What Children Hear

Sunday


 It is easier to build strong children than to repair broken men.
~ Frederick Douglass

Minding my own business at the mall last week when I heard a young mother admonishing her child for not eating his lunch. The kid was about 18 months old. She was angry and frustrated. Her words were hurtful. I couldn't help but think who this child would eventually become. 

It bothered me. 
It still does.

Bonnie Harris M.S.Ed., author of "When Your Kid's Push Your Buttons" and "Confident Parents, Remarkable Kids" asks us to "take the risk of looking at your child as if you are looking in the mirror. and ask yourself:
  • What is my child's behavior showing me about myself?
  • What is the behavior trying to tell me?
  • What can my child teach me about myself?
  • How could I have said or done that differently?
I'm not an expert in parenting.
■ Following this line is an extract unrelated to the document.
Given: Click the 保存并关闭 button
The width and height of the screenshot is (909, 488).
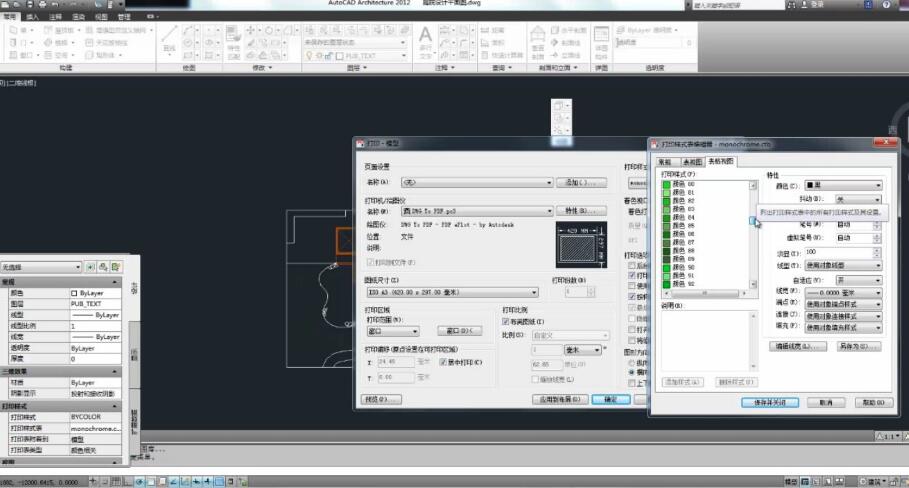Looking at the screenshot, I should (x=769, y=402).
I've never been a parent. Mr. Something and I just babysit a grandchild or two, every now and then. We look forward to an occasional afternoon with the little darlings.
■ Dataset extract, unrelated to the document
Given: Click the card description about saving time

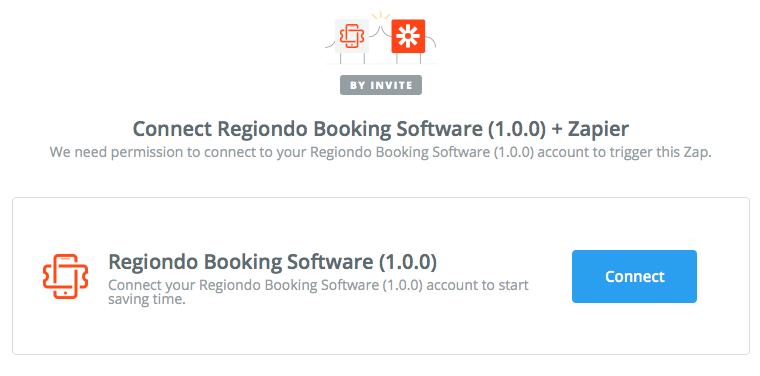Looking at the screenshot, I should pyautogui.click(x=318, y=292).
During our time with them, we do nothing but cater to their every need, want and facial expression. It's all about happiness. Theirs and ours.
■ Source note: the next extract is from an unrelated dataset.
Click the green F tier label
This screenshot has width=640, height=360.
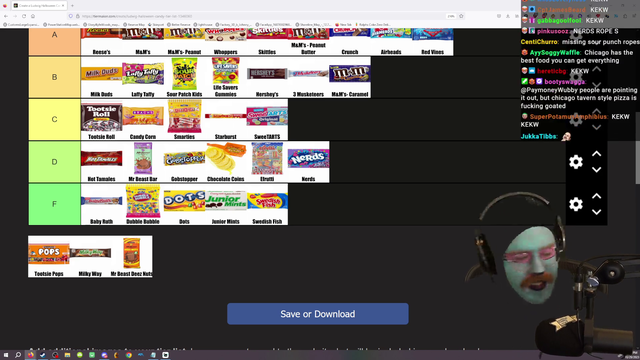coord(54,204)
When the grandchildren come to visit, it begins with the greeting. We squeal, they squeal. We hug, they hug. We are so happy to see them! They are thrilled to see us! This high energy joy, lasts throughout their visit.

Mr. Something and I can play for hours with our grandchildren. That being said, I don't have to do it every day, I'm not doing it alone and I've had my coffee before they arrive.

Truth be told...they have been known to wear our asses out.
According to Psychologist, Nathaniel Branden...
  • Be careful what you say to your children. They may agree with you.
  • Use language that you would like your children to use with you.
  • Do not use sarcasm in your language with children.
Maya Angelou was once on Oprah and spoke of the strong link between grandparent/grandchild. According to Maya, it's all about "the greeting".

Early on in life, the grandchild is frequently greeted by the grandparent with pure joy and excitement. This experience becomes ingrained into the child's psyche. Maya continues by asking ... if the child was greeted by the parent with the same degree of enthusiasm, how might the parent/child dynamic might improve?


Food for thought.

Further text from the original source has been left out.